En
este mes la provincia de Imbabura celebra tres fiestas cívicas de
fundación: Otavalo, Cotacachi e Ibarra. Las dos primeras rememoran a las
chichas del yamor y la jora, respectivamente. Ibarra, en cambio, se
prepara con cacerías al zorro y pregones. Las tres ciudades han olvidado
a sus antiguos habitantes: los caranquis, quienes poblaron desde
Guayllabamba hasta el Valle del Chota, del 500 al 1500, de nuestra era,
antes de las invasiones incas y españolas, en el siglo XVI.
¿Quiénes
eran estos pueblos? Retrocedamos, entonces, unos cinco siglos: Desde el
centro ceremonial de las tolas los caranquis agradecen al más sabio de
los montes, el dios Taita Imbabura, por el prodigio de las cosechas de
maíz. Hay fiesta en el aire y los danzantes llegan al sonido de los
pututus (strombus), ocarinas y rondadores.
Desde
hace miles de años -de mano en mano- han domesticado al maíz, y ese
colorido esplendor está presente un poco más lejos, en el mercado o
tiánguez, en el sector de Salinas.
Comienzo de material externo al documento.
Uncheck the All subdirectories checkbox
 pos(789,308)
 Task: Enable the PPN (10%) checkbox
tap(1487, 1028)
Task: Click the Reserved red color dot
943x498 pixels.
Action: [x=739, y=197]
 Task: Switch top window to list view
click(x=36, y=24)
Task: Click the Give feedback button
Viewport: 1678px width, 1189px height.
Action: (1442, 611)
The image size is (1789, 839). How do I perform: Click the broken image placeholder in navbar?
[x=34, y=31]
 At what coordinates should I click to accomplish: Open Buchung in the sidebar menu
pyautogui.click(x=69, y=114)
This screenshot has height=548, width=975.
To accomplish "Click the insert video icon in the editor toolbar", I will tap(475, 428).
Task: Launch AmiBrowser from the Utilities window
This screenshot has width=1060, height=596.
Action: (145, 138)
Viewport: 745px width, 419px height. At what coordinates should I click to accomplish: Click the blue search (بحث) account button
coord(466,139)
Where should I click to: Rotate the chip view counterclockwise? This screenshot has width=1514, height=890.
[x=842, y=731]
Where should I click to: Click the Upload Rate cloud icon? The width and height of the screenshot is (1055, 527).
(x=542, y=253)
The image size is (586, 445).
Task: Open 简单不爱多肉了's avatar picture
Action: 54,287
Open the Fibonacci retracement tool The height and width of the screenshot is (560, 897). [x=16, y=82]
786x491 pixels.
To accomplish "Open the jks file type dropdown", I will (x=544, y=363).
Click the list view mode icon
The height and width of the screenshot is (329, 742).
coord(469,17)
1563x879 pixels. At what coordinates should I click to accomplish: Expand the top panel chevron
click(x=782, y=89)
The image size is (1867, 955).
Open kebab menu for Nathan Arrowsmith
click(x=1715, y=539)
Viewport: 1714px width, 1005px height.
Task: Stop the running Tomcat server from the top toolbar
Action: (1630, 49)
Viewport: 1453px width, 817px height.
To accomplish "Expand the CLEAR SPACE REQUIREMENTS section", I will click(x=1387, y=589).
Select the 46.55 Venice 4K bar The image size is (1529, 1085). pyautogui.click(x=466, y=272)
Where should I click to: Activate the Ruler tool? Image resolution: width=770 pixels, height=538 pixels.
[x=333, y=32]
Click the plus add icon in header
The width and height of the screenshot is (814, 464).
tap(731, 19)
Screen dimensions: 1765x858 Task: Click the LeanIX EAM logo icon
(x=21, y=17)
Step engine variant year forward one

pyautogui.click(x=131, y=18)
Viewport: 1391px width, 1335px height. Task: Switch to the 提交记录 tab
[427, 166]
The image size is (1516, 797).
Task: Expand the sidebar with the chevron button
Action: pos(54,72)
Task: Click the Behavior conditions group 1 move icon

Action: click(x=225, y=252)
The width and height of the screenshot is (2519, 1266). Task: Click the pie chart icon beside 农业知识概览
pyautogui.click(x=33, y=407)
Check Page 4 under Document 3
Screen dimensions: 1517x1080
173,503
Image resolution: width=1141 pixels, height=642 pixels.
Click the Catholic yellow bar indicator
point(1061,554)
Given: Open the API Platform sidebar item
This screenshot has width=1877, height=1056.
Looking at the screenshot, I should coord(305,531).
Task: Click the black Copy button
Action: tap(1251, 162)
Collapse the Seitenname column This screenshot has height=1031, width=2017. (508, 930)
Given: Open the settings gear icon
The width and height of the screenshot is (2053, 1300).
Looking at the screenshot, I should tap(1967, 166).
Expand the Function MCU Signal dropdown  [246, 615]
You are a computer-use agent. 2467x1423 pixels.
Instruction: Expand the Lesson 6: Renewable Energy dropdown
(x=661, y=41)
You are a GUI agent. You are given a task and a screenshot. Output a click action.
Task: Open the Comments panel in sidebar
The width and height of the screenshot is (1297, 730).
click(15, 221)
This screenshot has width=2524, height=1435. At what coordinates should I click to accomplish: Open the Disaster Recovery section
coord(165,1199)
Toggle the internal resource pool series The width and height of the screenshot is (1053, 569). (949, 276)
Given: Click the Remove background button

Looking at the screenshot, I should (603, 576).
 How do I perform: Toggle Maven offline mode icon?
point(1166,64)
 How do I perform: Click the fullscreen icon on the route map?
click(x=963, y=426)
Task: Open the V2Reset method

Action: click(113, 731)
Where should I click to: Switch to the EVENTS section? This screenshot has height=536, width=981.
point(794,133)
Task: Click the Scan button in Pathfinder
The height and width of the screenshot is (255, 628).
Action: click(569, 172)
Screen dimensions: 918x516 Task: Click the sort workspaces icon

Un mindalae o comerciante camina por
entre los sitios dispuestos y le ofrecen chicha, elaborada con semillas
diversas que cada familia cultiva y selecciona con esmero.
A
la distancia, el dios protector Taita (Padre) Imbabura -que significa
criadero de preñadillas- permanece envuelto en su penacho de nubes. Las
papas, llegadas desde el ocre confín de los pastos, la yuca, el cuy -un
animalillo sabio que vive en Cuicocha (Laguna del cuy)- anuncian la
llegada del mediodía.
En
la tola ceremonial están depositadas las mazorcas, como un don para
estas deidades de montes que se aman y tienen hijos hasta en las
lagunas, en forma de islotes. Los danzantes han iniciado -en medio de
trajes vistosos- un nuevo círculo ante el asombro de los niños y niñas
de ojos diáfanos como las lagunas.
Todos
intercambian como hermanos: cayambis, quitus, pastos y caranquis, en
una estrategia de diversos pisos ecológicos (microverticalidad) que se
complementan: porque -a diferencia de los Andes centrales, Cusco,
regimentados por un poder estatal- la economía está determinada por
relaciones de intercambio y control de excedentes, en manos de
especialistas. Donde la naturaleza también es una deidad a la que no hay
que domarla ni explotarla y la reciprocidad es un bien común.
En
Cochicaranqui, en el actual sector de Zuleta, a 4 kilómetros de
Angochagua, este pueblo ha construido más de 150 tolas que tienen muchos
usos:
adoratorios, sitios astronómicos, viviendas y es, además, la capital de
los caranquis. El otro sitio es Socapamba, donde se levantan 60
montículos de estos pueblos (señoríos étnicos norandinos) que viven en
ayllus dispersos y han construido más de 5.000 montículos.
Es
irónico, por esa mirada colonizada que aún se tiene, los pueblos
tienden a olvidar su pasado. De allí, a la invención de la tradición,
solo hay un paso. En Otavalo, alguna élite indígena despistada se cree
descendiente de los incas, olvidándose de que son caranquis; y en Ibarra
algunos se ufanan, por poco, de ser tataranietos de Benalcázar, quien
-por cierto- era porquerizo. En Imbabura, como en el país, la historia
de los vencidos aún está por
contarse.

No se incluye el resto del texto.